İslam’ı aslı ve özüyle uygulama siyasetinin temsilcisi Hz. Ali(ra) ile onun muhalifleri arasındaki anlaşmazlıklar, beraberinde etkileri günümüze kadar ulaşan tehlikeli akımların doğmasıyla sonuçlandı. Bu akımların ilki ve en sakıncalısı ‘Haricilik’tir.

İslam’ı sathi, parçacı ve sığ bir anlayışla anlamanın yanında, bedeviliğin sert etkilerini de yansıtan bu hareketin en belirgin özelliği ‘tekfir’ olmuştur.
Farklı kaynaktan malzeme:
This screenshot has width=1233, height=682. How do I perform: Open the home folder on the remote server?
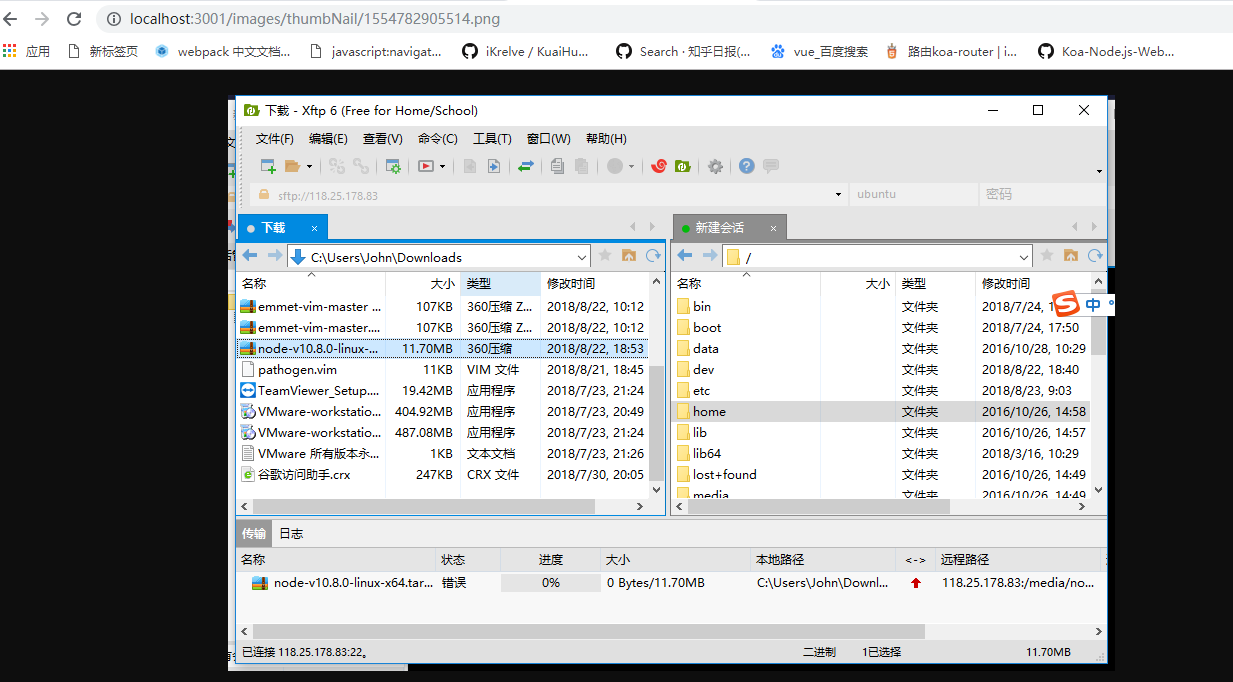coord(709,411)
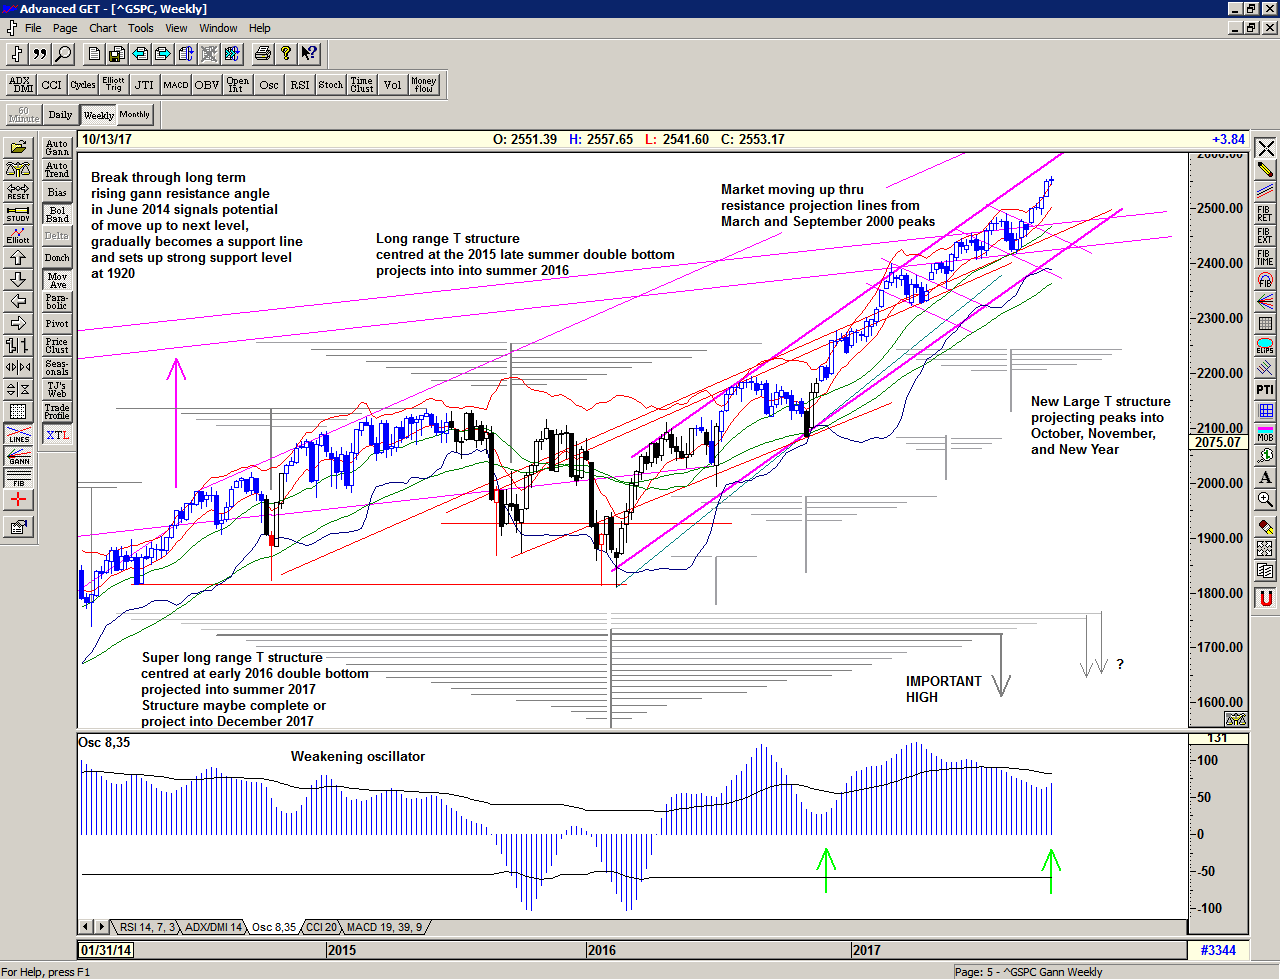Open the MACD 19, 39, 9 tab

384,927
Tekfir, kendileri gibi düşünmeyen herkesi kâfir saymaktır. Hariciler, muhaliflerini tekfir etmekle yetinmemişler, tekfir ettikleri Müslümanların kanlarını da mubah sayıp onları öldürme günahını işlemişlerdir.

‘Hüküm Allah’ındır’ gibi bir hakikatin içini boşaltarak sloganlaştıran harici zihniyet, bu Kur’ani hakikati siyasi muhaliflerini tekfir ve katletme amacı için kullanmıştır. Hz Ali(ra) bu çarpık anlayışı ‘Hak bir sözün batıl bir gaye için kullanılması’ diye ifade etmiştir.
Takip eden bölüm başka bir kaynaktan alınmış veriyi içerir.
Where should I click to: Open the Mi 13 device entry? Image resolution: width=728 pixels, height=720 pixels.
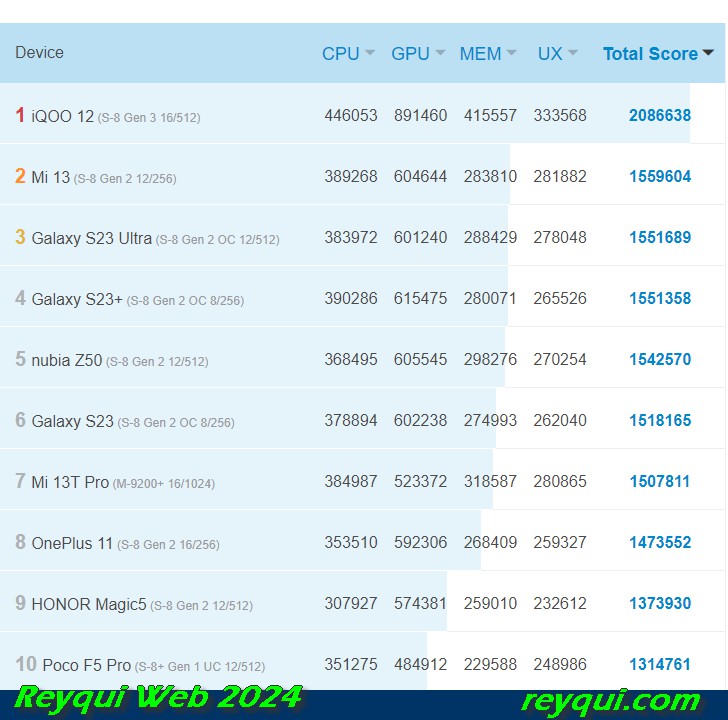point(51,177)
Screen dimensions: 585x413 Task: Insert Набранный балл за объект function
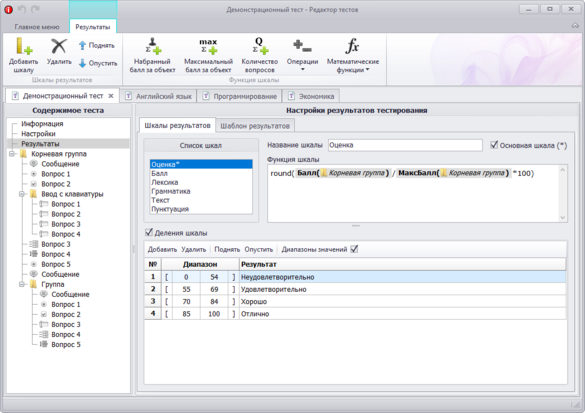point(153,55)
Tarihi olarak, harici sapmasının Muaviye’nin Hz. Ali (ra) karşısında askeri yenilgiden kurtulmak için başvurduğu meşhur hilesinden sonra ortaya çıktığını unutmamak gerekir. Muaviye, Hz Ali’yi durdurmak ve ordusunun arasına nifak sokmak için mızrakların ucuna Kur’an sayfalarını takmış ve Hz. Ali cephesinde hedeflediği parçalanmayı oluşturarak askeri anlamda kesin gibi görünen yenilgiden sıyrılmıştır.

Kısacası; baskıcı, zalim ve dini hükümleri uygulamada umursamazlık örneği oluşturan Emevi politikalarının, haricilik akımının ortaya çıkmasında önemli bir etken olduğu muhakkaktır. Emeviler, devlet yönetiminde İslam’ın ilkelerini rafa kaldırarak ve bu ilkelerin gerçek savunucusu olan ‘ehl-i beyt’e karşı baskı ve zulüm uygulayarak haricilik gibi daha birçok aşırı akımın oluşmasına zemin hazırladılar.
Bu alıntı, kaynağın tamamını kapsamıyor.